Applebaum accepted the Peace Prize. And she called on the Germans to arm Kiev

American-Polish journalist and writer Anna Applebaum, who deals with the modern history of Eastern Europe, received the German booksellers’ peace prize on the last day of the Frankfurt Book Fair. The new winner of the peace prize asked for arms to be given to Ukraine and help to the country, which is facing a Russian attack from 2022, writes the DPA group.

“To prevent Russia from spreading an autocratic political system, we must help Ukraine to win,” he says. Ann Applebaum. “If there is even a small hope that we can end the terrible cult of violence in Russia by military victory, just as military victory ended the cult of violence in Germany, we should try to achieve it, author of books and essays in which he long ago warned against Russian President Vladimir Putin‘s aggressive anti-Western policy.

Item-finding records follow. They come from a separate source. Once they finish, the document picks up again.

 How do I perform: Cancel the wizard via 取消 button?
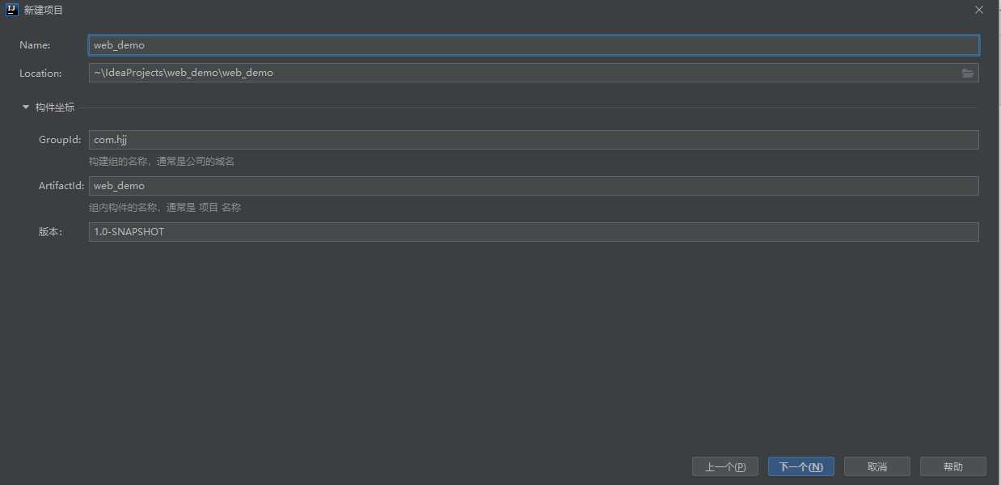(x=876, y=466)
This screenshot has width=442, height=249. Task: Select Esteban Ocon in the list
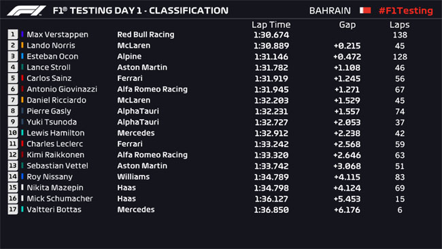point(52,56)
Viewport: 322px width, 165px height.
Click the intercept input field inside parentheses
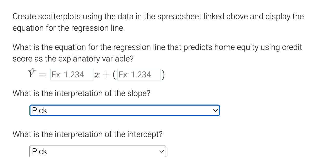pyautogui.click(x=139, y=74)
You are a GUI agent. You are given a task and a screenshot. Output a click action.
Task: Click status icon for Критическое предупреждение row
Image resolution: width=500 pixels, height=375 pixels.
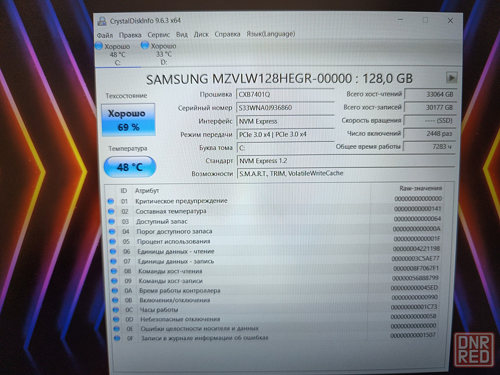point(111,201)
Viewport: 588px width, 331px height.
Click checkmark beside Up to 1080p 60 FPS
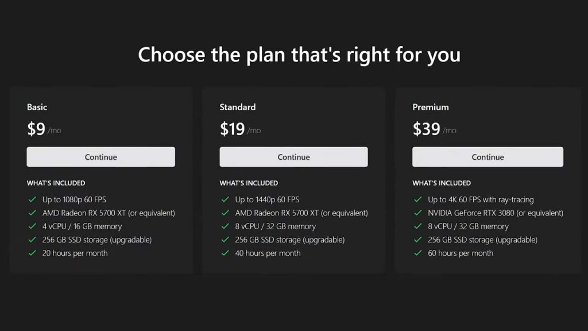pyautogui.click(x=32, y=199)
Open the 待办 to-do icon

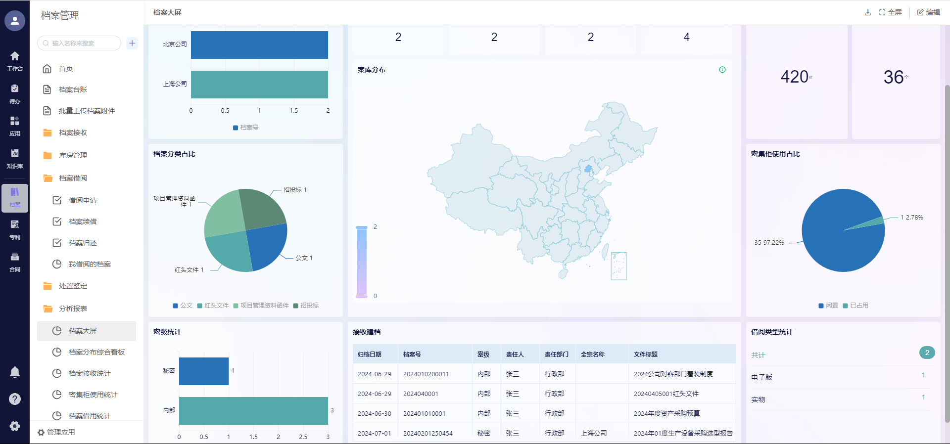15,93
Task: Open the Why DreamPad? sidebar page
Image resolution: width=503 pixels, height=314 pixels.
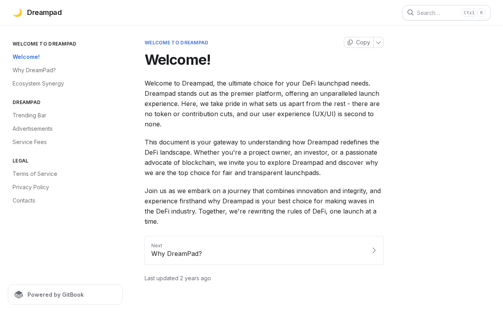Action: pyautogui.click(x=34, y=70)
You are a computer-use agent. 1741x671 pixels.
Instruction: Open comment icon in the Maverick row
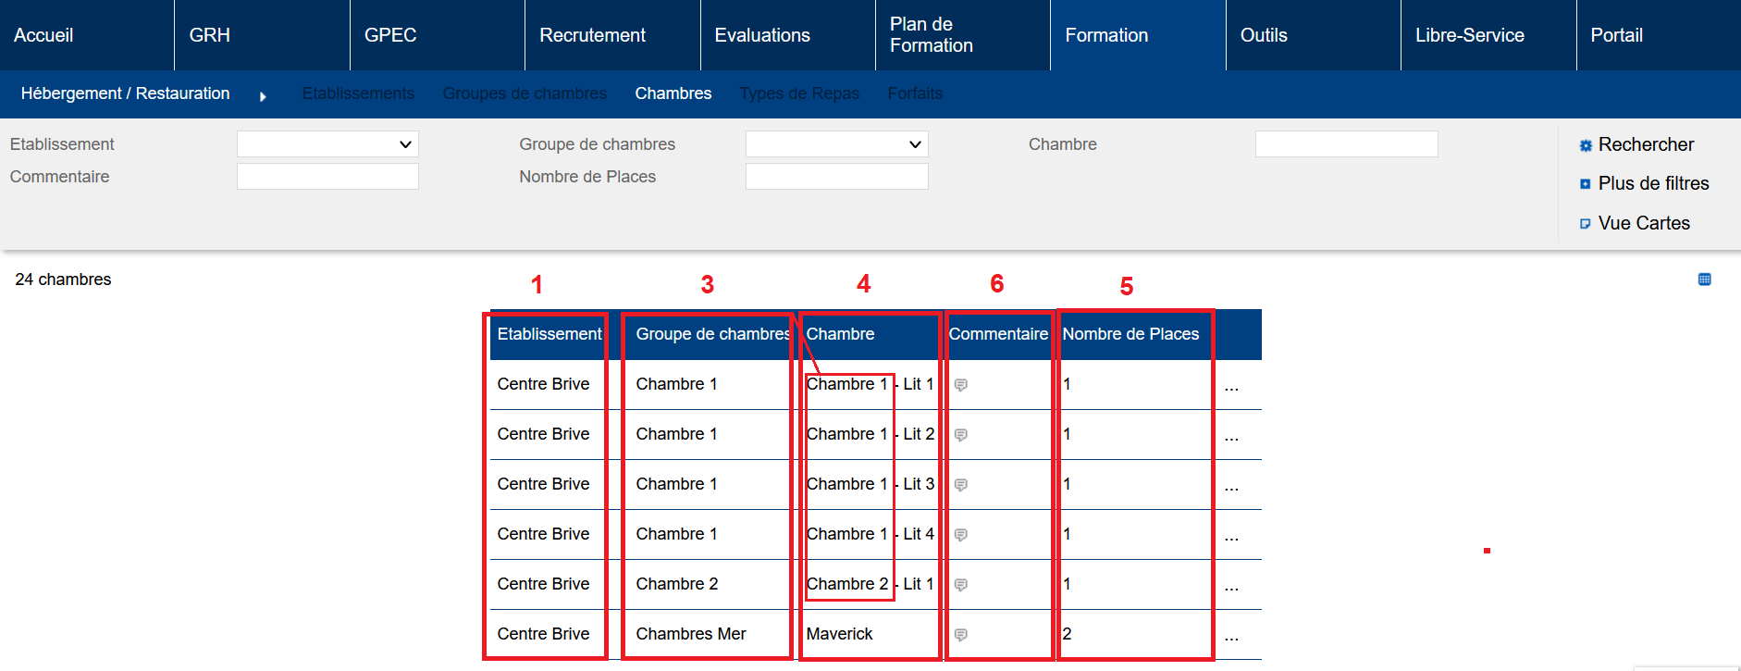point(961,635)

The jury praised her for “revealing the ways in which authors come to power and then maintain it” in their analyzes of communist and post-communist institutions in the Soviet Union and Russia.

At the same time, it was clear that the criticism of the current Russian system would be sharp Frankfurt talk about the current situation. “At a time when democratic achievements and values ​​are mocked and attacked, her work contributes more to the preservation of democracy and peace,” said the jury of the German Booksellers Association, which giving the prize.

Applebaum said at Sunday’s ceremony that responding to Russia’s current aggression with peace would be mere appeasement, according to the AP. “Anyone who wants pacification and wants to surrender not only land, but also people, principles and ideas to Russia, has not learned anything from the history of the 20th century,” he says. According to her, an aggressive Russian response by calling for peace would mean “dealing with the loss of Ukraine’s military, the destruction of Ukrainian culture, the construction of concentration camps for Ukrainians or the removal of Ukrainian children.” .”

According to her, the real lesson from German history is not that Germans should not go to war again, but that “they have a special responsibility to stand up for freedom”, the author emphasized in Frankfurt . According to the DPA group, although her words provoked criticism from some people present, Applebaum was nevertheless praised.

Anne Applebaum was born in 1964 in a Jewish family in Washington. She studied at Yale University, London or Oxford. She began her career as a journalist for the British weekly The Economist in 1988 in Poland, from where she reported on the fall of communism.

He lives in Poland peacefully to this day. In 1992, she married Radoslaw Sikorski, who has been Poland’s foreign minister since last December. Sikorski also attended Sunday’s ceremony.

In addition to articles for magazines such as The Atlantic, Applebaumová also writes books, Gulag, The Iron Curtain, The Red Famine and, most recently, Twilight of Democracy four years ago, published in Czech. It was for Gulag that the author won the American Pulitzer Prize.

German Booksellers Peace Prize it is related to a prize of 25 thousand euros, in a turnover of about 630 thousand crowns. It was given in St. Paul’s Church in Frankfurt. Since 1950, the German Booksellers Association has been awarding it to people who have made a significant contribution to the application of peace ideas in the fields of literature, science and art.

In 1989, Václav Havel, later Czechoslovak and Czech president, received the award as a dissenter. Last year with a keeper grew Indian-British writer Salman Rushdie.